Given records: Begin
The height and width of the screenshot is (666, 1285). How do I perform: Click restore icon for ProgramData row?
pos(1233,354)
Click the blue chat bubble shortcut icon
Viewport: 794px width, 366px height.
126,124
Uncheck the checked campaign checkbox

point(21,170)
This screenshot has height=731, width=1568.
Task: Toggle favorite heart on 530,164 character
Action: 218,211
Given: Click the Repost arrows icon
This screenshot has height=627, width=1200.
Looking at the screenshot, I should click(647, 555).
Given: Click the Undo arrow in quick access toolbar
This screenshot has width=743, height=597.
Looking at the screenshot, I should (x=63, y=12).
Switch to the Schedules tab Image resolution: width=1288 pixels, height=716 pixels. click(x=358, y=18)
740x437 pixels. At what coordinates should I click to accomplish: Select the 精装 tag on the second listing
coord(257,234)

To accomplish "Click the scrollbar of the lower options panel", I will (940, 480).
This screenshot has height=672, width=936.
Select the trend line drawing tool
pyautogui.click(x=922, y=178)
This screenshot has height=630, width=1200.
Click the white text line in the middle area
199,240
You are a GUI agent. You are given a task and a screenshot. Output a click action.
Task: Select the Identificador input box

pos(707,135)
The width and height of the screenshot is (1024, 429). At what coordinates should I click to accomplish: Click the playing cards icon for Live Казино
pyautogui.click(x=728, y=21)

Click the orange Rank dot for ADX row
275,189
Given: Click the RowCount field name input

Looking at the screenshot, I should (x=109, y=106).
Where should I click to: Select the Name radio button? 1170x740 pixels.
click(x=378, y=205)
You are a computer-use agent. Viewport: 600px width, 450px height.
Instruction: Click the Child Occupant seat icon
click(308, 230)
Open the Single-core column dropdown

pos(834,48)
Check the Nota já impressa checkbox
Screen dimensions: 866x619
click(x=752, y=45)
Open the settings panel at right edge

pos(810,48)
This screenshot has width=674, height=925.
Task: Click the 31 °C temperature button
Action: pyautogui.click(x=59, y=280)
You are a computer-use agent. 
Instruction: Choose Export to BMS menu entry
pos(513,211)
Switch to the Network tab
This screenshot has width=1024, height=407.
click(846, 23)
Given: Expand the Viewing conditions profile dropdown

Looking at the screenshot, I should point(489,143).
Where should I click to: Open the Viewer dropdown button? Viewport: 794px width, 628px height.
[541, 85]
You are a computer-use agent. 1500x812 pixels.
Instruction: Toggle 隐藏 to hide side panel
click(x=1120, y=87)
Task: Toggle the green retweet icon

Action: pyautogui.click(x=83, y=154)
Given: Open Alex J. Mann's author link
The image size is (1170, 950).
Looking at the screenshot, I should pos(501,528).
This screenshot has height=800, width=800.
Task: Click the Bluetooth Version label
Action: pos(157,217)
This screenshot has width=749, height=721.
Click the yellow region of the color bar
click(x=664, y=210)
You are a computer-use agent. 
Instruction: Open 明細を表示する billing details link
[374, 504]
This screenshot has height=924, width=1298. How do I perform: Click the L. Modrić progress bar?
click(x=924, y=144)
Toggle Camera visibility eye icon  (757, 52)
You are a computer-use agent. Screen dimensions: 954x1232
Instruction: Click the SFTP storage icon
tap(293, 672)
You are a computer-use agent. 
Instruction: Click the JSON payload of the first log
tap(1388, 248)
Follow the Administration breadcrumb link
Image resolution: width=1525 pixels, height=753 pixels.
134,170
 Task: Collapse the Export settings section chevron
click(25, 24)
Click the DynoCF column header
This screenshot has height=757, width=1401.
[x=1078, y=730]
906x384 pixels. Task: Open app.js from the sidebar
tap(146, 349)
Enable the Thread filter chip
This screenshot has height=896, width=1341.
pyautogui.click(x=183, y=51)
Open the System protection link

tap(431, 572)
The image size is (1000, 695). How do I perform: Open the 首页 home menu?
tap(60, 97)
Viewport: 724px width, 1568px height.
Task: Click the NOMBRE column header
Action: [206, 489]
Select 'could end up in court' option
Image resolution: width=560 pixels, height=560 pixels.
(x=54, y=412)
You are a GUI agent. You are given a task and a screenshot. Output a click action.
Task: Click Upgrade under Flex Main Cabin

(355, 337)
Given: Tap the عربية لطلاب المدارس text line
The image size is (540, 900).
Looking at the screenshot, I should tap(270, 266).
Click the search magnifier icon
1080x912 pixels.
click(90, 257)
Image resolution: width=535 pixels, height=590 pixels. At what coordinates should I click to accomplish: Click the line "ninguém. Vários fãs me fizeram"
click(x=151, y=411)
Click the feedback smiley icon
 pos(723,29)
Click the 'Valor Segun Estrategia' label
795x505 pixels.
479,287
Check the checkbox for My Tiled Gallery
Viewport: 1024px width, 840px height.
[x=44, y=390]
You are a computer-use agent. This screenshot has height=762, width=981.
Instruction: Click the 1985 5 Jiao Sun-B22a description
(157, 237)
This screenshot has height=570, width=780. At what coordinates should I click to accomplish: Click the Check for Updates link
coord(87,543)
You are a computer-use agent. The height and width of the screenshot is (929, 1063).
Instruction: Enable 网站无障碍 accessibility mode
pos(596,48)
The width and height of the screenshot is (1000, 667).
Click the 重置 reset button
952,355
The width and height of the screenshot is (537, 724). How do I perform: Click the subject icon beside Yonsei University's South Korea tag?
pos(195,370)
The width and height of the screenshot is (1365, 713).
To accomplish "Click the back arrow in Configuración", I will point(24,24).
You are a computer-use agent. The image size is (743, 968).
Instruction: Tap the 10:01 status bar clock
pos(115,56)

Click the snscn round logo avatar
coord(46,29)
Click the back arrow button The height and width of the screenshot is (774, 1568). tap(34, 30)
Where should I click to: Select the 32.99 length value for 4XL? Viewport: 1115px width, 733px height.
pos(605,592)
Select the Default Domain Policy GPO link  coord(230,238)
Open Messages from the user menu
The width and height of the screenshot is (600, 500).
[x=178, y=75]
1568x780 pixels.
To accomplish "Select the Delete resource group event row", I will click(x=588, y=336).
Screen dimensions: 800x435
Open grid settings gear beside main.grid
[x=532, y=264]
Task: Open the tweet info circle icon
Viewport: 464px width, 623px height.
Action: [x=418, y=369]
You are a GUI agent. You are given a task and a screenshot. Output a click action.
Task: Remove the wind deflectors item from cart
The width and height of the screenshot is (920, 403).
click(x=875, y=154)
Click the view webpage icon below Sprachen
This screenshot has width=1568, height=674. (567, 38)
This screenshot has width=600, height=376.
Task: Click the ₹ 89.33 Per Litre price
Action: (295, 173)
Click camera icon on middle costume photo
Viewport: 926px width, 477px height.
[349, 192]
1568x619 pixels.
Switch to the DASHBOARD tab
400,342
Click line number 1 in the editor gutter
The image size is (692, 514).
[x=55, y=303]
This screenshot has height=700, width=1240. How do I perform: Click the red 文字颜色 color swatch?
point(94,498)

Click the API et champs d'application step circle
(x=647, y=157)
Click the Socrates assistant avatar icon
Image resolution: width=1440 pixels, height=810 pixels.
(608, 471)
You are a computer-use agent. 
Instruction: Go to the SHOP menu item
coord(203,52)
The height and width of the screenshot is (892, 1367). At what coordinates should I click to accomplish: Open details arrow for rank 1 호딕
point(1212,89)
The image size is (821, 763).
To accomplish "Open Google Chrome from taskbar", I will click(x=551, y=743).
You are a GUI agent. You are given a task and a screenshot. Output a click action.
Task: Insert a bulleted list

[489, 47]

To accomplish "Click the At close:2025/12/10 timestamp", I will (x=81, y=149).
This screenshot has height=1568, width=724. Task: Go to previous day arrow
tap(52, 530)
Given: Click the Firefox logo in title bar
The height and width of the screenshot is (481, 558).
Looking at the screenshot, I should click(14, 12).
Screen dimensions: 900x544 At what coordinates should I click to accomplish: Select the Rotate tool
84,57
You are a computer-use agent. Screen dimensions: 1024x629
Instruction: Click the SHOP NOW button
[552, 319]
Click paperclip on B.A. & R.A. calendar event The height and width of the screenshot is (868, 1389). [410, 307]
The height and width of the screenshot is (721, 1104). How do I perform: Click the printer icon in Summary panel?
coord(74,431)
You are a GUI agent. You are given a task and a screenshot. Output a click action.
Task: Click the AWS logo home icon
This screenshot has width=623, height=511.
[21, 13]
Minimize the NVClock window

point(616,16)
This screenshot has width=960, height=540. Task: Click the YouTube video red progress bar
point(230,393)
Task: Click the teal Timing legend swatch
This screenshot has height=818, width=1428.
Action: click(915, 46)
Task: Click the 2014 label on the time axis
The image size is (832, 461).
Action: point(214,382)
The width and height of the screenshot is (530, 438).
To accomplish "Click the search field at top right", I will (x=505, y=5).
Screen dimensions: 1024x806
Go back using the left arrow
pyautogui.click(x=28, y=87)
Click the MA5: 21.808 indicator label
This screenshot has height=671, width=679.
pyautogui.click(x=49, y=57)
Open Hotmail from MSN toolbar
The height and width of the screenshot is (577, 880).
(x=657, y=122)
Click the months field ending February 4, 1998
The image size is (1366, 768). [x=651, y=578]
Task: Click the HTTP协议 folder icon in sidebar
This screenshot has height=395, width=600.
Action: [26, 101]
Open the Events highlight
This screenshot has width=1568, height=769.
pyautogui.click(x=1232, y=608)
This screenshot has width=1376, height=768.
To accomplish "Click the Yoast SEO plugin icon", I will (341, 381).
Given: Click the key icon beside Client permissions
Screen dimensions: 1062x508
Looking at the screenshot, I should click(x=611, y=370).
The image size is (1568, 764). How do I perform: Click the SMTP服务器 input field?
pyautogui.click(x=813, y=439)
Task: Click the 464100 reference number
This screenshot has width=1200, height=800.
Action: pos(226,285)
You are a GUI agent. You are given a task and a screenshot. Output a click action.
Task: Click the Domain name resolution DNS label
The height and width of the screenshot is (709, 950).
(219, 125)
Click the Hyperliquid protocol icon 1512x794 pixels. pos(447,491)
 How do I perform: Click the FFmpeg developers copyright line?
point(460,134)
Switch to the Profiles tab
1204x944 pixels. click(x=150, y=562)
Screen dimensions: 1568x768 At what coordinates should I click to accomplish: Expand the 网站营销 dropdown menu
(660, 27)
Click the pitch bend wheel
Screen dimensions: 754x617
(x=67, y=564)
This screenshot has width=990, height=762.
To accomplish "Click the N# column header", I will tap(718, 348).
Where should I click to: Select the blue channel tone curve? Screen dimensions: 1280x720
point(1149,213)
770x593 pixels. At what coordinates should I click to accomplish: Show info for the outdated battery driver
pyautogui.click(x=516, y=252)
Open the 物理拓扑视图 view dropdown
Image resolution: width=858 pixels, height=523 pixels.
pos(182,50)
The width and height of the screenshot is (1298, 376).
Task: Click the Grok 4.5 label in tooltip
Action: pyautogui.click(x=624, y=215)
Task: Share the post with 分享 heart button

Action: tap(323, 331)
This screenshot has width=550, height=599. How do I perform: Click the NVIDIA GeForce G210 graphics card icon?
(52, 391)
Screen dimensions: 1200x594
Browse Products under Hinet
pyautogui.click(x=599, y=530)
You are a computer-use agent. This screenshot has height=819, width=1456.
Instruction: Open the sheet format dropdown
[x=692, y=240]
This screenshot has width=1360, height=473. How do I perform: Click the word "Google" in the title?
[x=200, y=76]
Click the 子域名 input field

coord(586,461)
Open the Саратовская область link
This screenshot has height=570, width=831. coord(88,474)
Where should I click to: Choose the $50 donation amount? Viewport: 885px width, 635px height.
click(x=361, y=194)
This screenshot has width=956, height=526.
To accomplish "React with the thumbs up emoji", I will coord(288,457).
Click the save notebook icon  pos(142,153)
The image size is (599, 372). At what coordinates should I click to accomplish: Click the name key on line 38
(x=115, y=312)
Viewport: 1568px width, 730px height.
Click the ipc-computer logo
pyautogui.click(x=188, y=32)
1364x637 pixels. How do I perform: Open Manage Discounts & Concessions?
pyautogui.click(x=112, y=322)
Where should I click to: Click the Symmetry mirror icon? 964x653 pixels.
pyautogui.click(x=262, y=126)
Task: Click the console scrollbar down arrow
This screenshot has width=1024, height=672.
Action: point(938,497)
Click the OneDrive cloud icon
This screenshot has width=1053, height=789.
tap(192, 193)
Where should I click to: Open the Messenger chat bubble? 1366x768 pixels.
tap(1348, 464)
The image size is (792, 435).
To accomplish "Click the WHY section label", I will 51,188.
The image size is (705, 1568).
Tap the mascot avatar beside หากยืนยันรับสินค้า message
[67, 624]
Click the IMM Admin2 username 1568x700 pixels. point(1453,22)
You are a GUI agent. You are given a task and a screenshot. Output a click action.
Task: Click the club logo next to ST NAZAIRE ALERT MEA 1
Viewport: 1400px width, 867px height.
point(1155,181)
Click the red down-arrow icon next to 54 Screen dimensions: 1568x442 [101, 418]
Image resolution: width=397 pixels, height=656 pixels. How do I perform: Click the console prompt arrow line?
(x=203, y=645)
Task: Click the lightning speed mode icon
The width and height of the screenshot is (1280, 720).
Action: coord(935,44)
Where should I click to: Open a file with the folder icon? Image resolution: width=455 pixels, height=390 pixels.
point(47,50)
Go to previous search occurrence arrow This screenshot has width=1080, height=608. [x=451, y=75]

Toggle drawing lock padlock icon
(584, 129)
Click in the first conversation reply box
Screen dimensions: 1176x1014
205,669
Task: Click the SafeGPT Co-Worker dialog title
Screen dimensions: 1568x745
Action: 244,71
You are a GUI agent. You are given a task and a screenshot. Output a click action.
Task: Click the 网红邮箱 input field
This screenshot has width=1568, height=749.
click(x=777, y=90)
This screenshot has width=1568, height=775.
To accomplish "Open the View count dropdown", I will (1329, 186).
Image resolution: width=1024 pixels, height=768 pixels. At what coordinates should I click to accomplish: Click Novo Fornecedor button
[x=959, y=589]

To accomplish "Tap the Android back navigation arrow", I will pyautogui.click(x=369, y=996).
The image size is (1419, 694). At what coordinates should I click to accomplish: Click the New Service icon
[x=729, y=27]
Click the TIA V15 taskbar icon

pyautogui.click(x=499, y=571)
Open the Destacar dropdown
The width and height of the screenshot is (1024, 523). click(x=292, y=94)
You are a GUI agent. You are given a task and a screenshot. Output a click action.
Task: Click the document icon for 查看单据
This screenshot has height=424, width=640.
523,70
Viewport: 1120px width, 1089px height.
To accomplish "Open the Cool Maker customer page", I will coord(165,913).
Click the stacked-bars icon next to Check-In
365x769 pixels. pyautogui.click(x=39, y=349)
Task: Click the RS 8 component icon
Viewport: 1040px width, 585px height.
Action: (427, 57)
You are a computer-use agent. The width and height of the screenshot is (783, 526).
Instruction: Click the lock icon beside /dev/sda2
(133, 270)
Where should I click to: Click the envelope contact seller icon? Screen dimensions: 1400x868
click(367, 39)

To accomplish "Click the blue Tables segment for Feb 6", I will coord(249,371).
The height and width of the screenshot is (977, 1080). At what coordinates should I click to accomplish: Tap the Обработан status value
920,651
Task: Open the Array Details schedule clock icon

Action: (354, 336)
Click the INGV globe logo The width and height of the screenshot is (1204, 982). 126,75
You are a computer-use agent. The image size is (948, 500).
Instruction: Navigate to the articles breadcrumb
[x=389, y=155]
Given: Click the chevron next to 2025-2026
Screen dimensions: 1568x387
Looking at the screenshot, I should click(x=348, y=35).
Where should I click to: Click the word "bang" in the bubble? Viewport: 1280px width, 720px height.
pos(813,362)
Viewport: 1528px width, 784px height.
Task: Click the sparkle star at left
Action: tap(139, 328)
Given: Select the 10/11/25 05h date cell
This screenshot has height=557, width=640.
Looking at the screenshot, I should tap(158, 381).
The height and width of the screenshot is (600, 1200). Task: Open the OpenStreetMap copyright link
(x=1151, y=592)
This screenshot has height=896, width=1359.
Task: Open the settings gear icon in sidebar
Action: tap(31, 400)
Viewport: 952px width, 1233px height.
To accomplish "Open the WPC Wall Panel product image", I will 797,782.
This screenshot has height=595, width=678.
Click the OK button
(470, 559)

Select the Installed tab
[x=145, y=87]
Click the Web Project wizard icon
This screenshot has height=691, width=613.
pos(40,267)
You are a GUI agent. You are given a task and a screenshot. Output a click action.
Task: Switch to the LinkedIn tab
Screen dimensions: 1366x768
Given records: End
### What this task involves
The lines in the entries above that carry the word "Domain" must be copied.

### Expected answer
Select the Default Domain Policy GPO link  coord(230,238)
Task: Click the Domain name resolution DNS label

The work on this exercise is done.